Alone isn’t a bad word, but the world still manages to make it seem like it is, and it’s never quite so difficult to overcome the “alone” stigma as it is during the holidays. When you tell everyone you’ll be alone (voluntarily or not) for the holidays, you’ll get plenty of pity and concerned faces. Ignore them and pick up The Book of Disquiet instead. Pessoa is basically the band leader of the club of voluntary loners (if anyone would actually show up to club meetings that is), and The Book of Disquiet is a reverie of solitude. So, if you’re alone for the holidays, it’s the ideal companion.

6. Walden by Henry David Thoreau

Speaking of odes to solitude… why not go straight for one of the most classic works on the joys of being alone?

7. Confessions of a Shopaholic by Sophie Kinsella [or, insert crushingly embarrassing guilty pleasure novel here]

This is the perfect time for those candy-sweet novels you adore reading, but in public you pretend to be all high-brow. No one’s around raise an eyebrow when you pull it out of your purse after a discourse on the finer points of high literature. And you can get rid of the evidence before anyone’s back. It’s the literary equivalent of binge watching Gossip Girl and then trying to find a way to delete your Amazon history before your roommate laughs at you. Go for it! You know you want to.

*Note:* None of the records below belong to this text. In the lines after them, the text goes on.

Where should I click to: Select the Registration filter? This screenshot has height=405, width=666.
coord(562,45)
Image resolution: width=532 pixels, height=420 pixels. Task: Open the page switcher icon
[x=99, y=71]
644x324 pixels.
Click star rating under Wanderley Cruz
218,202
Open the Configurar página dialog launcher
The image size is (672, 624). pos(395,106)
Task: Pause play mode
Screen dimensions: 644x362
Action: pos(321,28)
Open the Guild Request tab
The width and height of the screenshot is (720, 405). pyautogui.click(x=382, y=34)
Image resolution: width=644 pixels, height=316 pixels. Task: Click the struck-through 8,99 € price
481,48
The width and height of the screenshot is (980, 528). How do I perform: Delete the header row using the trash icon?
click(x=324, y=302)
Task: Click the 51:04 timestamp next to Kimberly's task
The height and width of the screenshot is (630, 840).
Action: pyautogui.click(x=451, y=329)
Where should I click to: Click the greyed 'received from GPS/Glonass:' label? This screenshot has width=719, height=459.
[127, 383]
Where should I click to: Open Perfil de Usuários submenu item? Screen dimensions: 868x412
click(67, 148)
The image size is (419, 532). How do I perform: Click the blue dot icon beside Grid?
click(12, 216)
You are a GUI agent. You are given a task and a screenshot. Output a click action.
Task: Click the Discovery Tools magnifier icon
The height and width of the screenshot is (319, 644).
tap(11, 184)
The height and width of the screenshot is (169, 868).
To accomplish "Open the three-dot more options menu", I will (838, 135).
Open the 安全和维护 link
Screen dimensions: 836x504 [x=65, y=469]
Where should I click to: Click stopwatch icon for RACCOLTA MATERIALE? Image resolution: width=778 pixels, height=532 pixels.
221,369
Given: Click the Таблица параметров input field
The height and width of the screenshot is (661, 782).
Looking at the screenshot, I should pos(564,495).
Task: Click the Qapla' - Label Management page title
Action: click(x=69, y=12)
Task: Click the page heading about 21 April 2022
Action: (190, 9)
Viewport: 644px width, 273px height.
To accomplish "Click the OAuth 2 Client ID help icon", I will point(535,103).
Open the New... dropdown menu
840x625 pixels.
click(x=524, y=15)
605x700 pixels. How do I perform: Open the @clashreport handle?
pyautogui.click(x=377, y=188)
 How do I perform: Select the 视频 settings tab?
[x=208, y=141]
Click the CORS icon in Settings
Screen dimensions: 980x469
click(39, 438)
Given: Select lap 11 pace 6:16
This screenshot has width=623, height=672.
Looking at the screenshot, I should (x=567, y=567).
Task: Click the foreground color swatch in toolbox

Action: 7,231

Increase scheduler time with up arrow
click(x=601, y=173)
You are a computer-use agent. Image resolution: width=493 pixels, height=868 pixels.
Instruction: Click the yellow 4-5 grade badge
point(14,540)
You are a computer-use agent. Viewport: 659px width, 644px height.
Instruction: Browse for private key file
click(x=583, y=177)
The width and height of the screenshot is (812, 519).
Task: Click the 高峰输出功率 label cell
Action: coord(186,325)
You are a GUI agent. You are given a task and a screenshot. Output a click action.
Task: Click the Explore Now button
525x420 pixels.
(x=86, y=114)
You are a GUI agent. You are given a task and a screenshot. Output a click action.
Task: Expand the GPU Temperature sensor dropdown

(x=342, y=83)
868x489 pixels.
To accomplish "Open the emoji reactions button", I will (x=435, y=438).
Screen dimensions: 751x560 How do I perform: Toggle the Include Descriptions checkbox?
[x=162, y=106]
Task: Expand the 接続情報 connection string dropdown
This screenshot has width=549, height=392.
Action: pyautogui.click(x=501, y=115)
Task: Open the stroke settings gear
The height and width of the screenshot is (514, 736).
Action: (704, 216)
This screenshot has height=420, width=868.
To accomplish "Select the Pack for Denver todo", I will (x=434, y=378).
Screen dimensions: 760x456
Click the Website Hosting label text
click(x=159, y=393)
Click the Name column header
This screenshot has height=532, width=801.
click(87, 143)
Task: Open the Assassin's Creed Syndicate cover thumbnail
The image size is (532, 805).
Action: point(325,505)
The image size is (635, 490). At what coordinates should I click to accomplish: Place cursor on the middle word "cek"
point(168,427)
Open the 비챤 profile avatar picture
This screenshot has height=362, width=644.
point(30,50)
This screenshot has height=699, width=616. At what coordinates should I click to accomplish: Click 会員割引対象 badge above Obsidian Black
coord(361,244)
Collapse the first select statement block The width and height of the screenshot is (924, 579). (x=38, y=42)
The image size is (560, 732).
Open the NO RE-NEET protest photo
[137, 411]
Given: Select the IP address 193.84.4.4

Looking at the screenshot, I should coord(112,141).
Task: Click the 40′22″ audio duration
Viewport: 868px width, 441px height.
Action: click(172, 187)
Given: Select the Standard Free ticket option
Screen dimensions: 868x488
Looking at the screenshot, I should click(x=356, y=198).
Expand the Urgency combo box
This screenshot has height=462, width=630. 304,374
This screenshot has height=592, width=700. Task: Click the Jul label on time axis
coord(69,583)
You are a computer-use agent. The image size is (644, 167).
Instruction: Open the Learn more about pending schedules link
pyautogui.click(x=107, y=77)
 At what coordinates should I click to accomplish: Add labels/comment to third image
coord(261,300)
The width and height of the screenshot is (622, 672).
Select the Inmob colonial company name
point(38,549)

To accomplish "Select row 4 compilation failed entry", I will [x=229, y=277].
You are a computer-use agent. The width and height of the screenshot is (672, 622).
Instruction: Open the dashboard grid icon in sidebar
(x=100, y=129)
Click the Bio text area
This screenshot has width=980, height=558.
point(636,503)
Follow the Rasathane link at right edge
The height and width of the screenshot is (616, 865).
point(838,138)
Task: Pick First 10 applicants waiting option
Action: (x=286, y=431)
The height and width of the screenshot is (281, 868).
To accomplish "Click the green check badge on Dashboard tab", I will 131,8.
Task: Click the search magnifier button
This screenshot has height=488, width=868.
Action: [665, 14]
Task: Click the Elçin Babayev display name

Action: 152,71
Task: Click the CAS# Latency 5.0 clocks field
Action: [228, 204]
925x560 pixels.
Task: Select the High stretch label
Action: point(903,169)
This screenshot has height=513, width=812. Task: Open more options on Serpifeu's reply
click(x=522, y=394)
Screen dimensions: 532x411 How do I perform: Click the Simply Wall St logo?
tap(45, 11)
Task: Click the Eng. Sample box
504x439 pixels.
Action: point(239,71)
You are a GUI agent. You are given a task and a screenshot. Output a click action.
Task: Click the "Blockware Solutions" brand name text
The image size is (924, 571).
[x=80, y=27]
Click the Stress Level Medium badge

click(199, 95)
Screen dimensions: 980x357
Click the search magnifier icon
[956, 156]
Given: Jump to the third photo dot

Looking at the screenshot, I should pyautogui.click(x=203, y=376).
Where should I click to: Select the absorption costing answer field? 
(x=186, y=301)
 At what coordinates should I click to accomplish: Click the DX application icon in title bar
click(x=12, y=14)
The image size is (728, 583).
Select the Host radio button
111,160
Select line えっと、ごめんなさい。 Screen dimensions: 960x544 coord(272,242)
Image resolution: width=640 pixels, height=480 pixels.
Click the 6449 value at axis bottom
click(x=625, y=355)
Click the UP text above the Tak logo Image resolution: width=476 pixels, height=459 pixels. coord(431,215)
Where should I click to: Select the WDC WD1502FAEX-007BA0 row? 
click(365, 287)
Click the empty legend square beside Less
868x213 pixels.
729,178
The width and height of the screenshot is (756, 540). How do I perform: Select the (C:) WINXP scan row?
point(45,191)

8. Is Everyone Hanging Out Without Me? by Mindy Kaling

Well… yes, everyone actually is hanging out without you this time. But you can have a great time without them. Not only is reading this book sort of like hanging out with your best friend, but it’s also hilarious and real and will totally encourage you to just go ahead and finish the box of cookies in your cupboard, because who cares? It’s the holidays!

9. Bridget Jones’ Diary by Helen Fielding

So maybe you’re not a fragile flower who needs to avoid everything holiday and family related in order to “cope” with the whole being alone thing. Maybe you’re just an awesome badass with a potty mouth who’s totally gonna rock out in your underwear and live it up that you finally have some time to be your badass self by yourself. In that case, bring along Bridget Jones for the ride. Bridget Jones’ Diary is the perfect companion for your sweatpants and Cheetos holiday. So, get to it already!